Aliağa 525 Sokak’ta 13 Eylül 2013 tarihinde meydana gelen olayda, eşinden boşandıktan sonra iki kızıyla birlikte yaşayan ve birahanede garsonluk yapan Gülseren Süngü’nün cesedi, eve gelen minibüs şoförü erkek arkadaşı E.Ş. tarafından bulundu. Polisin ifadelerine başvurduğu kadının kızları Ş.P. ve B.P., annelerinin sabah saatlerinde kendilerine para verip, "İzmir’e gezmeye gidin" dediğini, bu nedenle evde bulunmadıklarını söyledi. Çelişkili ifade veren kız kardeşlerden birinin ayaklarındaki kan izinden şüphelenen polisin ayrı ayrı yaptığı sorgu sonrasında, annelerini öldürdükleri belirlendi.

Muğla Sıtkı Koçman Üniversitesi’nde 2 yıllık Muhasebe Bölümü’nü kazanan Ş.P.’nin okulunu yarım bırakıp kaydını dondurduktan sonra döndüğü Aliağa’da sık sık annesi Gülseren Süngü’yle kavga ettiği öğrenildi. Olay günü de birahanede çalışan anneleriyle konuşup eve erkek getirmemesi yönünde söz alan kız kardeşlerin, kontrol amacıyla saat 06.00 sıralarında uyanarak annelerinin yanına gittikleri belirlendi. Kızlarının kendisini kontrol etmelerine sinirlenen Gülseren Süngü’nün iddiaya göre mutfaktan bıçak aldı. Burada çıkan boğuşmada, Süngü, kızları tarafından elinden alınan bıçakla öldürüldüğü belirtildi.

KARDEŞLERİN BİRİSİ 20, DİĞERİ 10 YIL CEZA ALDI


İki kız kardeş hakkında Karşıyaka 2’nci Ağır Ceza Mahkemesi’nde ağırlaştırılmış ömür boyu hapis cezası istemiyle dava açıldı. 2’nci Ağır Ceza Mahkemesi’nde görülen duruşmalar sonunda mahkeme heyeti üst sınırdan tahrik indirimi uyguladı, abla Ş.P. 20, B.P. ise 10 yıl hapis cezası aldı.

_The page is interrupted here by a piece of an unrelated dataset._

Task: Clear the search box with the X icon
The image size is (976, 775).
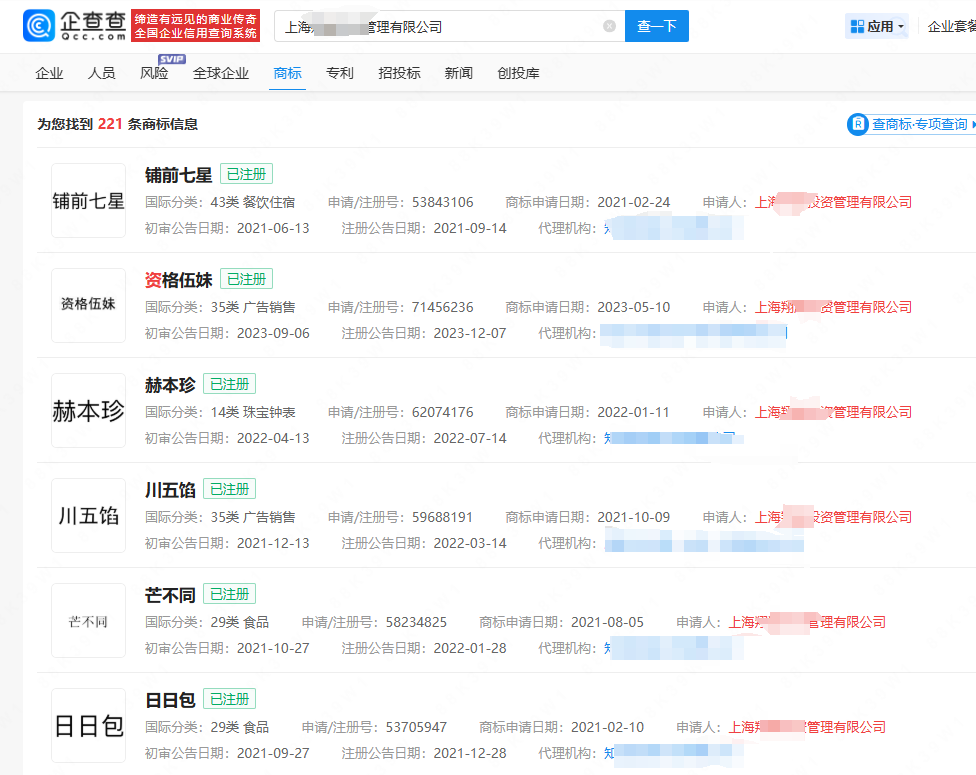Action: (609, 26)
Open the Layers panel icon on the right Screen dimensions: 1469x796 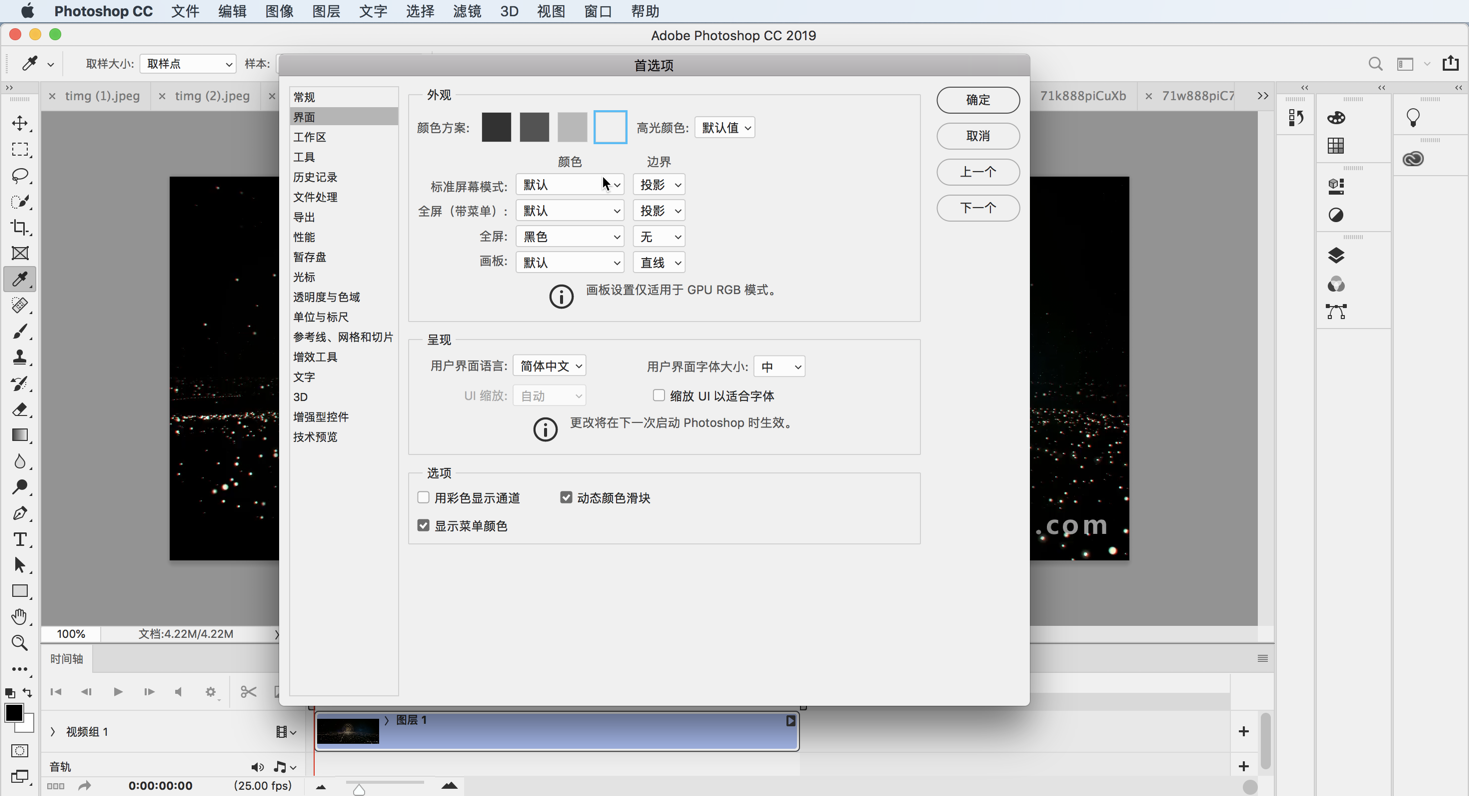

Ağır tahrik indiriminin üst sınır değil alt sınırdan uygulanmasını isteyen kız kardeşler, cezayı çok bularak Yargıtay’a gitti. Yargıtay Cumhuriyet Başsavcılığı da, yüksek mahkemeye sunduğu mütalaasında kız kardeşleri sevindirdi. Mütalaada savcılık, annelerini bıçaklayıp öldüren iki kız kardeşin aldığı cezayı çok bulup TCK’nın 29’uncu maddesi gereğince, ’makul oranda indirim verilmesi gerekirken, asgari oranda indirim yapmak suretiyle sanıklara fazla ceza verildiğini’ gerekçe gösterip bozma istedi.

YÜKSEK HAKİMLER GÖRÜŞ ALMADAN KARAR VERMEDİ

Ancak Yargıtay Cumhuriyet Başsavcılığı’nın bozma isteğine rağmen Yargıtay 1’inci Ceza Dairesi hakimleri buna uymadı ve dikkat çeken bir karara imza attı. Yüksek hakimler, bu yönde bir talep olmamasına rağmen kurbanın anne ve kadın olmasından dolayı, Aile ve Sosyal Bakanlığı’ndan konuyla ilgili görüşünün sorulmasına karar verip dosyayı yerel mahkemeye gönderdi.

BAKANLIK AVUKATLARI CEZAYI AZ BULDU

Görüşleri alınan Aile ve Sosyal Politikalar Bakanlığı avukatları, dosyaya müdahil olduktan sonra da mahkemeye taleplerini sundu. Buna göre, bakanlık avukatları, katil kız kardeşlere, Yargıtay Cumhuriyet Başsavcılığı’nın görüşünün aksine ’haksız tahrik’ ile ’iyi hal indirimlerinin’ fazla uygulandığını bu nedenle de az ceza verildiğini savunup kararın bozulmasını istedi. Dosya tekrar gönderildikten sonra Yargıtay 1’inci Ceza Dairesi ya kararı onayacak, ya da bozacak.

Kız kardeşlerin avukatı Hakan Turan, "Ben müvekkillerimin fazla ceza alacaklarını düşünmüyorum. Temyiz gerekçelerimiz ile Yargıtay Cumhuriyet Başsavcılığı’nın görüşü aynı yönde. Kararın bozulacağını ve müvekkillerimizin daha az ceza almasını bekliyorum. Alt sınırdan ceza alacaklardır" dedi.